- Ardameh Location within Iran
- Coordinates: 36°01′59″N 58°32′36″E﻿ / ﻿36.03306°N 58.54333°E
- Country: Iran
- Province: Razavi Khorasan
- County: Miyan Jolgeh
- District: Central
- Rural District: Eshqabad

Population (2016)
- • Total: 2,421
- Time zone: UTC+3:30 (IRST)

= Ardameh, Miyan Jolgeh =

Village in Razavi Khorasan province, Iran

Ardameh (اردمه) (Note: Also known as Ardaheh) is a village in Eshqabad Rural District of the Central District (Note: Formerly Miyan Jolgeh District of Nishapur County) in Miyan Jolgeh County, Razavi Khorasan province, Iran.

==Demographics==
===Population===
At the time of the 2006 National Census, the village's population was 1,775 in 455 households, when it was in Miyan Jolgeh District (Note: Renamed the Central District of Miyan Jolgeh County) of Nishapur County.

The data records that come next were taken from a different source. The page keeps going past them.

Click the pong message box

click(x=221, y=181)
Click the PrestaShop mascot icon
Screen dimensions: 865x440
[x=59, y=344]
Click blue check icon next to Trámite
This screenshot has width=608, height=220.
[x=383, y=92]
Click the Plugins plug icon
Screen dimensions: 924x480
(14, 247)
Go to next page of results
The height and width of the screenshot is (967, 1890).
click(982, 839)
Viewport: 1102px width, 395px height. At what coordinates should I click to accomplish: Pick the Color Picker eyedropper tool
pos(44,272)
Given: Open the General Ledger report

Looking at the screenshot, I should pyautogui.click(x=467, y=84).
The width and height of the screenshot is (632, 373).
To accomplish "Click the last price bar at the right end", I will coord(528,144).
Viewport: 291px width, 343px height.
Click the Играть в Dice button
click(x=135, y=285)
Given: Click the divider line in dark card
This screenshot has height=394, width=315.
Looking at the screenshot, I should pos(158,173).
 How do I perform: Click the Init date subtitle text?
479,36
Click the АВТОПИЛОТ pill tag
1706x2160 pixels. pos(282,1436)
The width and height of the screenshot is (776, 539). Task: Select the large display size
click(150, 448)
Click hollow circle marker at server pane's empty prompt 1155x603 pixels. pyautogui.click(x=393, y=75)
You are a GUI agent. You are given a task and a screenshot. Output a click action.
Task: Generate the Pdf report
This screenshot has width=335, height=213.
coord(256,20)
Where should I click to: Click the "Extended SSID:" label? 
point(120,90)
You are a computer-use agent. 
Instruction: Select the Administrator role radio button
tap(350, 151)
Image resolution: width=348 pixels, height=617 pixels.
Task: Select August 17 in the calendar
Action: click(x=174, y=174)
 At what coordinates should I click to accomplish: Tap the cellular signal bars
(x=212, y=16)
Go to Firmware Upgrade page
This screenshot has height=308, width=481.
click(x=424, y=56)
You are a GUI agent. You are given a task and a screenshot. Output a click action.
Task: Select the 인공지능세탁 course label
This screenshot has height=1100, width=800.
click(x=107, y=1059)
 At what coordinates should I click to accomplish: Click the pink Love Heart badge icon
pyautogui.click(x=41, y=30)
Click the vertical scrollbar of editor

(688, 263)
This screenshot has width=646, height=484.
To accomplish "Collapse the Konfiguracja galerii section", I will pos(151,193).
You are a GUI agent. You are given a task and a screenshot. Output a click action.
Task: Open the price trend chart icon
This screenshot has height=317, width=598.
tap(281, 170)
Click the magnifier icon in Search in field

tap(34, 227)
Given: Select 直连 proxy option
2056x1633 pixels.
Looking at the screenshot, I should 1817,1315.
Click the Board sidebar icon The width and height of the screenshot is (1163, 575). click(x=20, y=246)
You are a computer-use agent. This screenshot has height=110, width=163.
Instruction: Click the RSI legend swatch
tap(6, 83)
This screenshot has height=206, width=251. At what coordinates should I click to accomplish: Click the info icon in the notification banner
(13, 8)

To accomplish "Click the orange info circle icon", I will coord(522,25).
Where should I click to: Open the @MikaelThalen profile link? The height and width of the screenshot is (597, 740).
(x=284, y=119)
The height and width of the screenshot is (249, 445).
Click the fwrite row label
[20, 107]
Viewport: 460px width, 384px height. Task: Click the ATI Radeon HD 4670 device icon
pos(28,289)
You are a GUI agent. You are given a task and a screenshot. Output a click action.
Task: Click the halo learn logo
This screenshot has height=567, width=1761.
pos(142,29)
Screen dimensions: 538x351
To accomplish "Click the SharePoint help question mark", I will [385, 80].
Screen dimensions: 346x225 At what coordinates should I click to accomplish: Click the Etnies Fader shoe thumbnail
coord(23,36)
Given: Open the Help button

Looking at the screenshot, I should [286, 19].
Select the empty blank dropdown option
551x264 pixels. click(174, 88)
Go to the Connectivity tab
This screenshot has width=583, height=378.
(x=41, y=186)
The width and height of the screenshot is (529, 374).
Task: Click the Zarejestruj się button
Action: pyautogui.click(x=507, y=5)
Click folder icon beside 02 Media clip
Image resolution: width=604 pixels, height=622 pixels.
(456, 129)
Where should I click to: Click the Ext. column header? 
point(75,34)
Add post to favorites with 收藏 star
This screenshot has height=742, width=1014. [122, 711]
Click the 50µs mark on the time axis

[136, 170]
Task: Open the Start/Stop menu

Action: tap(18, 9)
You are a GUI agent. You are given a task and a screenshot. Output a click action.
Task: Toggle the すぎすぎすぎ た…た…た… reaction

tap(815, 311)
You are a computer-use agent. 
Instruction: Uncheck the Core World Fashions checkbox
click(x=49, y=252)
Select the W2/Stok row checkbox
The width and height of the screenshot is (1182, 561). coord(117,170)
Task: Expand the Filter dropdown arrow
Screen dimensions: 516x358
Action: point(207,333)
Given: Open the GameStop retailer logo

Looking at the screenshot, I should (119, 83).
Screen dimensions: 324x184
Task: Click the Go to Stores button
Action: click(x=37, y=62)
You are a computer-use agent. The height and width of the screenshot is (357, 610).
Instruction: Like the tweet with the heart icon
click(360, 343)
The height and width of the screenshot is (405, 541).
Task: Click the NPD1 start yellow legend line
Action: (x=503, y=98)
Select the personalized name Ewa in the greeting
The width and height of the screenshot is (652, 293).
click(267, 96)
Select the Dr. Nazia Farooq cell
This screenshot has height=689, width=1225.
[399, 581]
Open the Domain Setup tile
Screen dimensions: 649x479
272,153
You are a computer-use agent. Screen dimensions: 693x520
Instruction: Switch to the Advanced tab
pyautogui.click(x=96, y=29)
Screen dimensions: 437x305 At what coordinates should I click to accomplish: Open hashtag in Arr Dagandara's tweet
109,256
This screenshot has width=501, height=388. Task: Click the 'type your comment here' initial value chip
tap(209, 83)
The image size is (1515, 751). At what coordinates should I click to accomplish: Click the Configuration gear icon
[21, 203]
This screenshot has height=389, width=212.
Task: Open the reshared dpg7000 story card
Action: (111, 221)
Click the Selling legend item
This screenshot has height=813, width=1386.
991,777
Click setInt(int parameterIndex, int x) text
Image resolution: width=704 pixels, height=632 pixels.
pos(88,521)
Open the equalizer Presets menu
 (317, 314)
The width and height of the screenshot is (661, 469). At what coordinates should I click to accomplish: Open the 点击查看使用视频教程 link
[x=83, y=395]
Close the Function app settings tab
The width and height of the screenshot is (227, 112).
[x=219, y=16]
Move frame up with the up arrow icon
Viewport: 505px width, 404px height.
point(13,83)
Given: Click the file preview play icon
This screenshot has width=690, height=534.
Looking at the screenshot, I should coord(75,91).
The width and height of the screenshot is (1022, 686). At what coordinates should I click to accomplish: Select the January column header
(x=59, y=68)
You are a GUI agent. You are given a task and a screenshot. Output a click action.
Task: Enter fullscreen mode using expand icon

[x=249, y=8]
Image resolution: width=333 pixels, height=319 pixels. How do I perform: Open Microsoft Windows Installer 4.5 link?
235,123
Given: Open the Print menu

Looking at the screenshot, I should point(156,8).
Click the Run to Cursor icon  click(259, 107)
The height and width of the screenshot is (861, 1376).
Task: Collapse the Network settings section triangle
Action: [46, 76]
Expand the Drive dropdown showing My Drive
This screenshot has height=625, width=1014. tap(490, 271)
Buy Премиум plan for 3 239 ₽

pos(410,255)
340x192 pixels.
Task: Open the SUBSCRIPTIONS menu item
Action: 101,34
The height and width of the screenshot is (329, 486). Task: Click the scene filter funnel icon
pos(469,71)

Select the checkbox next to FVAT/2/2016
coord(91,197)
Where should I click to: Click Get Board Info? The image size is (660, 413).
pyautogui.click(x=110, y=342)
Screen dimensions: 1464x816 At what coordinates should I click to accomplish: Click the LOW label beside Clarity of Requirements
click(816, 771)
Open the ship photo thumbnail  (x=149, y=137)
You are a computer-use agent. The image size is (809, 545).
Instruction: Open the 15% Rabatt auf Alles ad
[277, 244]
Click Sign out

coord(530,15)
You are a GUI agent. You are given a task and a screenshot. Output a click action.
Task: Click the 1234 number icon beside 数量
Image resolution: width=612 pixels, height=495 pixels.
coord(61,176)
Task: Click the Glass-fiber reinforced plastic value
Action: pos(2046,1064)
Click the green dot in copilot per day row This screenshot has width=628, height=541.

The following census in 2011 counted 2,175 people in 583 households. The 2016 census measured the population of the village as 2,421 people in 687 households, the most populous in its rural district.

In 2023, the district was separated from the county in the establishment of Miyan Jolgeh County and renamed the Central District.